Stupnikov was arrested three years ago. He was initially kept in a detention center and later transferred to house arrest.

Stupnikov rejected the charge, insisting that the case against him was launched because of his religious views.

According to the religious group, a court in Russia's western city of Kursk on June 3 sentenced four other members -- Andrei Andreyev, Andrei Ryshkov, Armen Bagratyan, and Alevtina Bagratyan -- to prison terms of between two years and 4 1/2 years. One more follower of the faith, Aleksandr Vospitanyuk, received a suspended sentence. All five were found guilty of organizing or taking part in the activities of an extremist group.

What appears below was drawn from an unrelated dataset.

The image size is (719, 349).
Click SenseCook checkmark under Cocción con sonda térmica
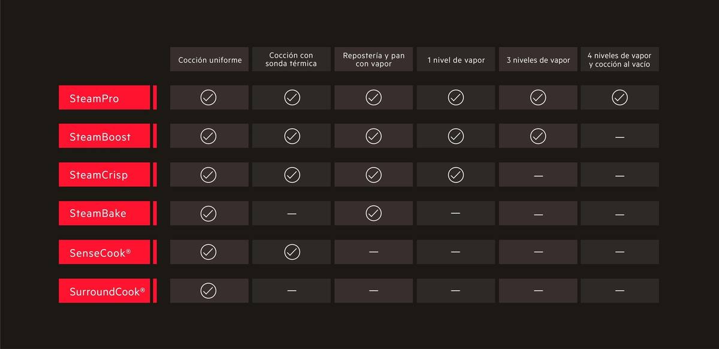[292, 252]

A day earlier, a court in the Siberian city of Minusinsk fined Dmitry Maslov 450,000 rubles ($6,100) for taking part in the activities of the Jehovah’s Witnesses, while a court in the Far Eastern city of Zeya handed a suspended two-year prison term to 78-year-old Vasily Reznichenko on the same charge.

Jehovah’s Witnesses is a Christian denomination with an estimated 175,000 followers in Russia. The group is known for door-to-door preaching, close Bible study, rejection of military service, and not celebrating national and religious holidays or birthdays.

Since the faith was outlawed in Russia, many Jehovah's Witnesses have been imprisoned in Russia and in the Russia-annexed Crimean Peninsula.

According to the group, dozens of Jehovah's Witnesses have either been convicted of extremism or are in pretrial detention.

The Moscow-based Memorial human rights center has recognized dozens of Jehovah’s Witnesses who've been charged with or convicted of extremism as political prisoners.

The European Association of Jehovah’s Witnesses estimates that between 5,000 to 10,000 of its members have fled Russia since the ban came into force.